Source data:

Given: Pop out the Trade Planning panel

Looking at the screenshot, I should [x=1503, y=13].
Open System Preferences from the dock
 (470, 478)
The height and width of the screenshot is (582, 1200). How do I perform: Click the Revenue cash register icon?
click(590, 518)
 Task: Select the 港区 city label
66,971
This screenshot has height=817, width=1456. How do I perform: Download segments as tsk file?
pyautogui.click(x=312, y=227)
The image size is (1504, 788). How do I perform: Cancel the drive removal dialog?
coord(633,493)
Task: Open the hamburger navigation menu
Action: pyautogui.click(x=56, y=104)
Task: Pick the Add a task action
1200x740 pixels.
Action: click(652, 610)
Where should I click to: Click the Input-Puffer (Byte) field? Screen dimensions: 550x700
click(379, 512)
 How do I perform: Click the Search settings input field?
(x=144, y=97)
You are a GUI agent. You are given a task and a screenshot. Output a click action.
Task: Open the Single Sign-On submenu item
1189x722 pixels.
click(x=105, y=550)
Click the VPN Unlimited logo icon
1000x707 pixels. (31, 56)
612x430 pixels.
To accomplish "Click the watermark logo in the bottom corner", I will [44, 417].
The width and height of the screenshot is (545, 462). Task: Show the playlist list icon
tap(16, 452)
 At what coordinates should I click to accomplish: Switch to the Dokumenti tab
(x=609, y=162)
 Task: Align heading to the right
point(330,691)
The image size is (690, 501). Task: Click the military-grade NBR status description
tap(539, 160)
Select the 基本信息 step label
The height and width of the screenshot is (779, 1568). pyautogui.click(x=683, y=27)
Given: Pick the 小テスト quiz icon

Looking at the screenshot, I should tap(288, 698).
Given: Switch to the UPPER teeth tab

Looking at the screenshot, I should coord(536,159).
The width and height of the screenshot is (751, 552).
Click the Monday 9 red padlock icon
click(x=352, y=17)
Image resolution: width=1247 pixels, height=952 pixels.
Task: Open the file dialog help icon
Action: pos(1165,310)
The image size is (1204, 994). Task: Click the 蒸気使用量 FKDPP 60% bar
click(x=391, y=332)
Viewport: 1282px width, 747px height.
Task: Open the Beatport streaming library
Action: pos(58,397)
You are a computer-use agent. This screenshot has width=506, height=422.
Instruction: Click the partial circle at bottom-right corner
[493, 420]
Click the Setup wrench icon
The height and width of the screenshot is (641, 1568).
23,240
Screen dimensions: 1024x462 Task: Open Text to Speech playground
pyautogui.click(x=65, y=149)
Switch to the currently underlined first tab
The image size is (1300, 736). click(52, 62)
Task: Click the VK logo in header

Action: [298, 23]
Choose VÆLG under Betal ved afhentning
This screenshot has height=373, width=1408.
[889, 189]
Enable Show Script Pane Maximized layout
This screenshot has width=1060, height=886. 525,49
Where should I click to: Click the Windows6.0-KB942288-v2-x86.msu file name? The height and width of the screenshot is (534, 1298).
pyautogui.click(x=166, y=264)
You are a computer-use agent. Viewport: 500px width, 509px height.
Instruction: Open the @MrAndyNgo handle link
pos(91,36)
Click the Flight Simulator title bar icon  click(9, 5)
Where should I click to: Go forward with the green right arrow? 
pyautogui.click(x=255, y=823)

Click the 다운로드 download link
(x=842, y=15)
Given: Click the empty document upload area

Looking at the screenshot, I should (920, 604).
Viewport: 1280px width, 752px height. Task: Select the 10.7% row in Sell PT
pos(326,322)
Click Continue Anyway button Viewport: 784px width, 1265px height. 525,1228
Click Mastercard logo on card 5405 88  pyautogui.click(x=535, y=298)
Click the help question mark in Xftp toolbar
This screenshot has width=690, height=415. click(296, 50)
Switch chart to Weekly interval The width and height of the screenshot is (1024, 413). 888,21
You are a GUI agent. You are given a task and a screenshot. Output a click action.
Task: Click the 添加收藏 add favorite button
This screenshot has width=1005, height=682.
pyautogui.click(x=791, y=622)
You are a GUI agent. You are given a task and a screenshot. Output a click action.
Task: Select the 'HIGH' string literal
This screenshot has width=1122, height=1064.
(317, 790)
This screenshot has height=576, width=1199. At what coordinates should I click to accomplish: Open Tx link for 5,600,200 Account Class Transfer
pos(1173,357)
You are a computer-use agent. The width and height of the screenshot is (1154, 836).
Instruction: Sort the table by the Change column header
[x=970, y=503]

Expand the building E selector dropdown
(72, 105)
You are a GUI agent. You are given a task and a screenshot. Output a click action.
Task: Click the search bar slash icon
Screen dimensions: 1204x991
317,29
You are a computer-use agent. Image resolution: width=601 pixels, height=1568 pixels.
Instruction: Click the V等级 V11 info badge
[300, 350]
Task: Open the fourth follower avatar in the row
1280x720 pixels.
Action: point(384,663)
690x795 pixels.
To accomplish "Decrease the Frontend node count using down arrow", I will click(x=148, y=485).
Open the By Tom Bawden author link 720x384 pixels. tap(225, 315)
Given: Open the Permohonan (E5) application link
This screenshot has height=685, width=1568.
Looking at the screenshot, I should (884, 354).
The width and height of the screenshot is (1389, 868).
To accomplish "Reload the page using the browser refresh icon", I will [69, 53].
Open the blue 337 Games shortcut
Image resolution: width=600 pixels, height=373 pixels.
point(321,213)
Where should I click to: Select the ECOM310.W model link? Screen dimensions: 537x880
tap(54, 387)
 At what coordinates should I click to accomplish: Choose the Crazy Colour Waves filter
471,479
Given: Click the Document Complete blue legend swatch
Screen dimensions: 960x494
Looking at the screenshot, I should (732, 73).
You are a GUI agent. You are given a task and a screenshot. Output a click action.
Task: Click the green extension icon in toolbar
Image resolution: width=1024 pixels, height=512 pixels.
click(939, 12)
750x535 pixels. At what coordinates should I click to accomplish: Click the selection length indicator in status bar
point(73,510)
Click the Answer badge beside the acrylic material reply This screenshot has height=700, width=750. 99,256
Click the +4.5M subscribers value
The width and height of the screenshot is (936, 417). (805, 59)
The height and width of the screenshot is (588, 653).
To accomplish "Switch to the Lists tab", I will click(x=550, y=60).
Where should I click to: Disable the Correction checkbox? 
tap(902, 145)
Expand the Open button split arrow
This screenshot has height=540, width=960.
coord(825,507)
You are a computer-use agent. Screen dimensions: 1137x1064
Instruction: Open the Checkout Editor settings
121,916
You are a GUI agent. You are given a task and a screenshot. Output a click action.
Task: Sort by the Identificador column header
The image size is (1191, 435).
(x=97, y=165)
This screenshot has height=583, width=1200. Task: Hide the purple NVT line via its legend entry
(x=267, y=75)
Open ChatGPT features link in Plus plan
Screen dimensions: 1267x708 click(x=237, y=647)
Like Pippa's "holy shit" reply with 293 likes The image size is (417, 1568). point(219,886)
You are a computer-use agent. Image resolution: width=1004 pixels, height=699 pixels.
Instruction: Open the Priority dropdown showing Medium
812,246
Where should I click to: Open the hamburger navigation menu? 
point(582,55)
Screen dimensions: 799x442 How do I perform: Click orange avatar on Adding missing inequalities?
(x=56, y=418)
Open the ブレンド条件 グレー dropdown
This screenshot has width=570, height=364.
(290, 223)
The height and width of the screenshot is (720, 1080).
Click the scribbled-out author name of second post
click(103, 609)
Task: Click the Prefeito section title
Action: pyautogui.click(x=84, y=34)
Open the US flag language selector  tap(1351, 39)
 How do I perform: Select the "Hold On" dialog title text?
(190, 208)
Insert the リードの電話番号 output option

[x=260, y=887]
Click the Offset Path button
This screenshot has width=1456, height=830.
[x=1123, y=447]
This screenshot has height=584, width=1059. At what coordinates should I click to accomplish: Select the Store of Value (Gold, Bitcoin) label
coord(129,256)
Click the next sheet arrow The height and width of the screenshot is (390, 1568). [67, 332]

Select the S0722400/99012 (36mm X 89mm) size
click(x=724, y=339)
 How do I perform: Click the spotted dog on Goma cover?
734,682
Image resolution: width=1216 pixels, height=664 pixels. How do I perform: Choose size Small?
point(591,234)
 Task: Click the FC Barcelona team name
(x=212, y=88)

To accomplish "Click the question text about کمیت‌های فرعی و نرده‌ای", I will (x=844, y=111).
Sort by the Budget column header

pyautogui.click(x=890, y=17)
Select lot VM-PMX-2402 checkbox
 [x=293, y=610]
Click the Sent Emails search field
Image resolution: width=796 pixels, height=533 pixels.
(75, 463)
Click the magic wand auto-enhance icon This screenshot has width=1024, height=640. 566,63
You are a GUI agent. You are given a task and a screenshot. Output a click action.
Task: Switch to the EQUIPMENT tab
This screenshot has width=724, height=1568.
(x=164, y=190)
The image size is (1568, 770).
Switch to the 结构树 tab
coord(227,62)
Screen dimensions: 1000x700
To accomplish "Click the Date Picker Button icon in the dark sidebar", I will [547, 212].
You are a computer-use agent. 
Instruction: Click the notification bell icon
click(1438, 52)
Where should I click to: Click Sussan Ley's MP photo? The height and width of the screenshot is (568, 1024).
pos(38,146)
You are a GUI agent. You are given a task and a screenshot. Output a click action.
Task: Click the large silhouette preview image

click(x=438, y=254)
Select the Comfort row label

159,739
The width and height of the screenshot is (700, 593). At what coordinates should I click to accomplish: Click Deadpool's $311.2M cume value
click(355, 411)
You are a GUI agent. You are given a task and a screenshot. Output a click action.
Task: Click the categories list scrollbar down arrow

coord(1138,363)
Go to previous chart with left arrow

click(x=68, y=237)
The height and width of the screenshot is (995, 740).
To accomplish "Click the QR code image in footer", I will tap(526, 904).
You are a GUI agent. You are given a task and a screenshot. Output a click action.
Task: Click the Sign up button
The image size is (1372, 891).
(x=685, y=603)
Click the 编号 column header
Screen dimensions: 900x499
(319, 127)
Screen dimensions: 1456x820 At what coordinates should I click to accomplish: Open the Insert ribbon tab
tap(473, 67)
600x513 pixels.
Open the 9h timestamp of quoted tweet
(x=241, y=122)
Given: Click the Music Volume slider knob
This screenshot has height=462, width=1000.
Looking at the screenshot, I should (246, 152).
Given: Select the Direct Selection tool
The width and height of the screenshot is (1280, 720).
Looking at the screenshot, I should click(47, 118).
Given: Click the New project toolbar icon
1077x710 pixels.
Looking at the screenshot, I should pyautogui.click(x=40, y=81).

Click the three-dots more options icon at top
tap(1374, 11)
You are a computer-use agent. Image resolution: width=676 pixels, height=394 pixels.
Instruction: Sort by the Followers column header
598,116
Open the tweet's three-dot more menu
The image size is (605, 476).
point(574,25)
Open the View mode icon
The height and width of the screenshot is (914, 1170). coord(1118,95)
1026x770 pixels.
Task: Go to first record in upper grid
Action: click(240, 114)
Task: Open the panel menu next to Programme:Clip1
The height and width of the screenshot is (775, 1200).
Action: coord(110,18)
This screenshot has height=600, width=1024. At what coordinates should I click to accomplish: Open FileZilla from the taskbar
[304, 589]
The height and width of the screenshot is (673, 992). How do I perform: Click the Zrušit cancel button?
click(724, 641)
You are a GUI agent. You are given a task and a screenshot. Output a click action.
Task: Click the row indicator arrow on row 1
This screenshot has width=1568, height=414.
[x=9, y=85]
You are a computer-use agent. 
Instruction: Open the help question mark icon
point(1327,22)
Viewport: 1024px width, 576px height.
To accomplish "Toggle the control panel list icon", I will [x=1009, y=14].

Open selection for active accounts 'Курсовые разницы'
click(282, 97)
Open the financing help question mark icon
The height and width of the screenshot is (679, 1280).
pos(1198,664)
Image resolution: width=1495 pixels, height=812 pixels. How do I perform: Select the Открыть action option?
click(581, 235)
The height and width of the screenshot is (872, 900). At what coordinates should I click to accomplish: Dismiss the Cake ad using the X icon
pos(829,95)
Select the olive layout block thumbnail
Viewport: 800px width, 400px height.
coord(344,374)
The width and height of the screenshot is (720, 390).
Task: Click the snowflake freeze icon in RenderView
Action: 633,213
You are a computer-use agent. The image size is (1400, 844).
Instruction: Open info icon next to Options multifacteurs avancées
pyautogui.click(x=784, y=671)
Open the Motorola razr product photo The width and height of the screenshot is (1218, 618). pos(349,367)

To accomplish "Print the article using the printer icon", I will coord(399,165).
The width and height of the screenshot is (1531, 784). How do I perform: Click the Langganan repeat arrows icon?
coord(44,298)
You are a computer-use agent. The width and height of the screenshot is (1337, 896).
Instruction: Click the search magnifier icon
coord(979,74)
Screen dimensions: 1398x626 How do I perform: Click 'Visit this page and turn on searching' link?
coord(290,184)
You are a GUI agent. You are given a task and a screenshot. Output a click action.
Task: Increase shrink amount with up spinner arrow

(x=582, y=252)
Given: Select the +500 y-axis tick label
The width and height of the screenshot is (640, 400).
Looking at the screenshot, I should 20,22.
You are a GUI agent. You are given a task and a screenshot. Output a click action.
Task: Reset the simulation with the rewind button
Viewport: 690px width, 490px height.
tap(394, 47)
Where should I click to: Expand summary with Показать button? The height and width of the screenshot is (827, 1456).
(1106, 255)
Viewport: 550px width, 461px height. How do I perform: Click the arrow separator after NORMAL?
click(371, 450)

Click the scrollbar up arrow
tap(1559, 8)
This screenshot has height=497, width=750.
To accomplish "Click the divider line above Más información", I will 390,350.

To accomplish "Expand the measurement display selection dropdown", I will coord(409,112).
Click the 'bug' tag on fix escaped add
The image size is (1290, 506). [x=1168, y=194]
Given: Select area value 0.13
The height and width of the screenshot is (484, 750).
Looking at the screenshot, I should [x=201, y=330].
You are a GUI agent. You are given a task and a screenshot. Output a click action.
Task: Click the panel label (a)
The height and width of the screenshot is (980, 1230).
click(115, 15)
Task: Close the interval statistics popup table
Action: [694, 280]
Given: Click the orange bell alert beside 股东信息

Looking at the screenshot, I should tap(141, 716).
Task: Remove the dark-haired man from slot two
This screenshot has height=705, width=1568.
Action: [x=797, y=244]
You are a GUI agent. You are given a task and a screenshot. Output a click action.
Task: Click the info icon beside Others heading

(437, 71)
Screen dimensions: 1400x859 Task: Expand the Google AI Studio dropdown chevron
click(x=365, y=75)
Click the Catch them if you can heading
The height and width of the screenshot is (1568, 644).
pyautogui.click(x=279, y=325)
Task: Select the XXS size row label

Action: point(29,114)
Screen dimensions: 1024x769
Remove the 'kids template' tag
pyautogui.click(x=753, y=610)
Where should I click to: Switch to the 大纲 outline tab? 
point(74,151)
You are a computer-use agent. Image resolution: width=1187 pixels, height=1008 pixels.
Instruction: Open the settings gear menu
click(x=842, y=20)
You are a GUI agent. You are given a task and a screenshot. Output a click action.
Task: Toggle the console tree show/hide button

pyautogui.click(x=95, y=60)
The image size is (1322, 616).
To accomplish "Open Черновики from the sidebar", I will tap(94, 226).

• [What the task requires]
Taking the entries above, restate exactly those lines that fall between the line with "Open ChatGPT features link in Plus plan" and the line with "You are a computer-use agent. Image resolution: width=1004", keeping both of those lines too.

• [Response below]
Open ChatGPT features link in Plus plan
Screen dimensions: 1267x708 click(x=237, y=647)
Like Pippa's "holy shit" reply with 293 likes The image size is (417, 1568). point(219,886)
You are a computer-use agent. Image resolution: width=1004 pixels, height=699 pixels.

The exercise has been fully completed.